Les principes du parlementarisme ont aussi pris pied dans le mouvement
ouvrier. Dans les organisations syndicales de masse, ou dans des
organisations politiques géantes comme le parti social-démocrate
allemand, les dirigeants agissaient comme une sorte de gouvernement,
avec pouvoir sur les membres, et leurs congrès annuels prenaient
l’allure de parlements. Les dirigeants les appelaient avec
fierté des parlements du travail, pour souligner leur importance
; et les observateurs critiques faisaient remarquer que la lutte
des factions, la démagogie des dirigeants, les intrigues
de couloir étaient des signes de cette dégénérescence,
déjà apparue dans les véritables parlements.
Et de fait, c’étaient des parlements, de par leur caractère
fondamental. Pas au début, quand les syndicats étaient
petits et que des membres dévoués faisaient tout le
travail eux-mêmes, et presque toujours gratuitement. Mais
avec l’augmentation des effectifs apparut la même division
du travail que dans la société en générale.
Les masses travailleuses devaient donner toute leur attention à
leurs intérêts personnels particuliers, à la
façon de trouver et de garder un emploi. C’était
là le contenu principal de leur vie et de leur esprit ; ce
n’est que d’une manière très générale
qu’elles devaient en outre décider par vote de leurs
intérêts communs de classe et de groupe. Le détail
de la pratique était laissé aux experts, aux fonctionnaires
des syndicats et aux dirigeants des partis, qui savaient comment
s’y prendre avec les patrons capitalistes et les ministres.

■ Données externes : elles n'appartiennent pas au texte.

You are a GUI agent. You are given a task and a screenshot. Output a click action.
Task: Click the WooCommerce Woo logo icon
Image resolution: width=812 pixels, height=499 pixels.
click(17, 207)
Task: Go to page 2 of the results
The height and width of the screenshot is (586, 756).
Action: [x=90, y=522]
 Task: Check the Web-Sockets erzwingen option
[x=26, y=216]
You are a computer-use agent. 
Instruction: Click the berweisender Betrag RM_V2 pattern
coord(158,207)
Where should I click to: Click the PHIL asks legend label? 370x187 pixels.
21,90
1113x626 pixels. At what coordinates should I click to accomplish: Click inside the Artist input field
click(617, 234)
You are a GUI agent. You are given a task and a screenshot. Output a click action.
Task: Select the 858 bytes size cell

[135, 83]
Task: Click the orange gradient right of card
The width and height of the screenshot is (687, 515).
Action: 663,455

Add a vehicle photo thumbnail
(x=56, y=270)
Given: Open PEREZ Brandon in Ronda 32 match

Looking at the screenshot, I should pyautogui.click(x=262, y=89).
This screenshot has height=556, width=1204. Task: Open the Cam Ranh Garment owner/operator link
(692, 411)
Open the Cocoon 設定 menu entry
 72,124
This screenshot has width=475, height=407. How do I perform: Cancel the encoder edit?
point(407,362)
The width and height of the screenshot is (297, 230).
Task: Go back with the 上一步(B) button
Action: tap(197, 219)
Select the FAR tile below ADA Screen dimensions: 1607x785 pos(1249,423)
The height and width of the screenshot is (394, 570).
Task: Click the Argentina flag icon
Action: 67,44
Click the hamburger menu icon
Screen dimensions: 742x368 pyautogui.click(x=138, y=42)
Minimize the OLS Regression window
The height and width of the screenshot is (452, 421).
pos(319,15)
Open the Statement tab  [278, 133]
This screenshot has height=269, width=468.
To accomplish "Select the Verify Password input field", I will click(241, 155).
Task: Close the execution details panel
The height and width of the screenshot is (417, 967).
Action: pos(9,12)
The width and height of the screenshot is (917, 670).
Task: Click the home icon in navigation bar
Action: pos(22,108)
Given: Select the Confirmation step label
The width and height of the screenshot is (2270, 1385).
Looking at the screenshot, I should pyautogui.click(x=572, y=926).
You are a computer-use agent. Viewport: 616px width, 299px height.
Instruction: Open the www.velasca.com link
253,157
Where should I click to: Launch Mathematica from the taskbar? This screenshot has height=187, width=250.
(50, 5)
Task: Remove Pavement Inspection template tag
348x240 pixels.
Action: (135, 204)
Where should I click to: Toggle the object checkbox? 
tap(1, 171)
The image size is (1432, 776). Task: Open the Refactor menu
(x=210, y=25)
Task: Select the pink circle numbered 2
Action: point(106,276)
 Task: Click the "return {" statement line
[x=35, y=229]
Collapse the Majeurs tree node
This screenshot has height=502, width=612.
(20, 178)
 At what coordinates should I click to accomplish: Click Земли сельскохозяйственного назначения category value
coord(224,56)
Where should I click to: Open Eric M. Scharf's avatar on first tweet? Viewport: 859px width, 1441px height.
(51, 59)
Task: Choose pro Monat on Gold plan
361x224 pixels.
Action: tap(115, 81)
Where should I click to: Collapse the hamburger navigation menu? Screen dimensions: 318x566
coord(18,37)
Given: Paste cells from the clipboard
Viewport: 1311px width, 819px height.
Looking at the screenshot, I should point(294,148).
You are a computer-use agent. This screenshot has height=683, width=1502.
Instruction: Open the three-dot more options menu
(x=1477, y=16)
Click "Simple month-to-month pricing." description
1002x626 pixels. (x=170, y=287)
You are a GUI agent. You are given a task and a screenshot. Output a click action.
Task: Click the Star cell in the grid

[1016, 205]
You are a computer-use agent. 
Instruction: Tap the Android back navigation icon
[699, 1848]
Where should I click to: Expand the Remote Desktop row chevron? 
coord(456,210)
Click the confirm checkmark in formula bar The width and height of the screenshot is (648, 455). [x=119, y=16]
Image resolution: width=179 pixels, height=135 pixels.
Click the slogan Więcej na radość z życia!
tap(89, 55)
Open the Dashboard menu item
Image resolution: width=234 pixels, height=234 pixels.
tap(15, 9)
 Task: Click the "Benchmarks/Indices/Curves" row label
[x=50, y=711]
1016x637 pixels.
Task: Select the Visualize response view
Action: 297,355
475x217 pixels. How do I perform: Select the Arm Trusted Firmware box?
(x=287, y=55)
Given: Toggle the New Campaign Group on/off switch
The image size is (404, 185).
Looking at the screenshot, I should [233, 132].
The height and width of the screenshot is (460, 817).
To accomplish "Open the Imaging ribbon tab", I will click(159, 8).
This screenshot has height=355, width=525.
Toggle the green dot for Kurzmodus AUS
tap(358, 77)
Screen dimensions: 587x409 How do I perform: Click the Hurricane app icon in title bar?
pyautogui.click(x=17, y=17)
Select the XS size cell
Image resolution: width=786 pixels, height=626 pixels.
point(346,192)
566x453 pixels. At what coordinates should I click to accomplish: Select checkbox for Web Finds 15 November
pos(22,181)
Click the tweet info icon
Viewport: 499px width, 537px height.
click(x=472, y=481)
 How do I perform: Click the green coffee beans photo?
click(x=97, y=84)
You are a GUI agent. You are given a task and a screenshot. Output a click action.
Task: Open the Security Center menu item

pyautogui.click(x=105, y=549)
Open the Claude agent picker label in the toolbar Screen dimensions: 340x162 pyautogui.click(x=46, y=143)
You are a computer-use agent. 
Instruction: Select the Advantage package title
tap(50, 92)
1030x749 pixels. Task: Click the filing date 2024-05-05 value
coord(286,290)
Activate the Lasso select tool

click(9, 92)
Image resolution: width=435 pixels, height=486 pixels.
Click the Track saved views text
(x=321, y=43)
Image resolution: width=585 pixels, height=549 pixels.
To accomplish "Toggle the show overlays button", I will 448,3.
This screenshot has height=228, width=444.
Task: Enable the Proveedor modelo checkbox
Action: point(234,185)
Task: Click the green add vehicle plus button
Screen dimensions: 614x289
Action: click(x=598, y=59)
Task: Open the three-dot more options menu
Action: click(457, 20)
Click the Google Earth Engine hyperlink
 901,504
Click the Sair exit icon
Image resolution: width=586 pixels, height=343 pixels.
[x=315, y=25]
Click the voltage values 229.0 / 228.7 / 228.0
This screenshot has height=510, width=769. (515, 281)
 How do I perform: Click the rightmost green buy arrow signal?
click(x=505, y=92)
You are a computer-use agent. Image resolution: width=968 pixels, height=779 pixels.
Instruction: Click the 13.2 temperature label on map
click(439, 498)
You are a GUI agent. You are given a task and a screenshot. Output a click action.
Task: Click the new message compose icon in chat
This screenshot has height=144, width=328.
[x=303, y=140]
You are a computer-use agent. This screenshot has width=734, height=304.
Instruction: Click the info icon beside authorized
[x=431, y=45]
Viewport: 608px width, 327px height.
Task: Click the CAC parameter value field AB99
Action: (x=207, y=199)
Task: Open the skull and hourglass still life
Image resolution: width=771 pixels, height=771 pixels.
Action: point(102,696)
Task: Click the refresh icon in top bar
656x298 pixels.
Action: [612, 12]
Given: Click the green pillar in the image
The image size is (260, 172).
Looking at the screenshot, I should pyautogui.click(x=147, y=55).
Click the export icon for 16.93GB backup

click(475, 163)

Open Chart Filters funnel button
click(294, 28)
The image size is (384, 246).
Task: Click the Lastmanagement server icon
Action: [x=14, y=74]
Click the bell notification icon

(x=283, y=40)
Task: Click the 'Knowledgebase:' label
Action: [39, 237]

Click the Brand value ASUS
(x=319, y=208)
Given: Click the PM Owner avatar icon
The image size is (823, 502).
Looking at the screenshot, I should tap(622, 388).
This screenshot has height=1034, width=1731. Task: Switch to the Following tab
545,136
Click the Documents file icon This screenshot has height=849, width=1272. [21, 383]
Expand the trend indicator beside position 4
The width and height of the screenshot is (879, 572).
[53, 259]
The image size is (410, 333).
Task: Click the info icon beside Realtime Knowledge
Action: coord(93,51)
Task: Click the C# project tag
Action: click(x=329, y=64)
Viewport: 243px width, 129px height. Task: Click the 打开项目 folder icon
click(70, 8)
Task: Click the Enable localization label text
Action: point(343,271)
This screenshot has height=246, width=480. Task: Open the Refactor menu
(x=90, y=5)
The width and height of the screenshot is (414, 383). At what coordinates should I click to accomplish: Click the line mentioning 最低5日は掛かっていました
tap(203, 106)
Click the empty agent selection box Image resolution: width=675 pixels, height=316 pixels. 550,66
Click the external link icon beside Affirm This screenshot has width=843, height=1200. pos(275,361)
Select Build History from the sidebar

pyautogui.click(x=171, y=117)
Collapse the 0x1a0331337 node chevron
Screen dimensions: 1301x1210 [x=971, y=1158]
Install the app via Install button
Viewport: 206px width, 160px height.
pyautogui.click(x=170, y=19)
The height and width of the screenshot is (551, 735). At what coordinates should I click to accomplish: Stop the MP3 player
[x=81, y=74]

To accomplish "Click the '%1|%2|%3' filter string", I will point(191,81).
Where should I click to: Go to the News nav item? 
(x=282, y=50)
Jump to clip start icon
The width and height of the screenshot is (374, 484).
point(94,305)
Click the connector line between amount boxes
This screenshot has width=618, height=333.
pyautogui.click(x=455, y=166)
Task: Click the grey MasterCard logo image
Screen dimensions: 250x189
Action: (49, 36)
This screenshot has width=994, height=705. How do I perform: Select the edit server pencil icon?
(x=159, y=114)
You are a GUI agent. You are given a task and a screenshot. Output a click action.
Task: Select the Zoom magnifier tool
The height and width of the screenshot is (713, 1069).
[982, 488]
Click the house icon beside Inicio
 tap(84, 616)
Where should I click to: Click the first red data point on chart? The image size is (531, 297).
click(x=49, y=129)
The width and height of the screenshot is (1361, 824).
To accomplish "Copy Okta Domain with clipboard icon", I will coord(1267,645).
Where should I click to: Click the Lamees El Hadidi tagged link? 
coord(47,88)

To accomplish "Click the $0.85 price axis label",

Et seule une minorité de dirigeants locaux était suffisamment
au courant de ces intérêts généraux pour
être envoyée comme délégués aux
congrès où, malgré les mandats pouvant impératifs,
chacun votait en fait selon son propre jugement.
Dans l’organisation des conseils, la domination des délégués
sur leurs mandants disparaît, parce que la base de cette domination,
la division des tâches a disparu. Alors, l’organisation
sociale du travail oblige chaque ouvrier à accorder toute
son attention à la cause commune, à la totalité
de la production. Comme auparavant, la production de ce qui est
nécessaire à la vie comme fondement de la vie même,
occupe l’esprit autrement. Mais il ne s’agit plus de
la préoccupation de chacun pour sa propre entreprise, son
propre emploi, en concurrence avec les autres. Car la vie et la
production ne peuvent être assurées que par la collaboration,
par le travail collectif entre compagnons. Ce travail collectif
domine donc la pensée de chacun. La conscience de la communauté
forme le fond et la base de tout sentiment et de toute pensée.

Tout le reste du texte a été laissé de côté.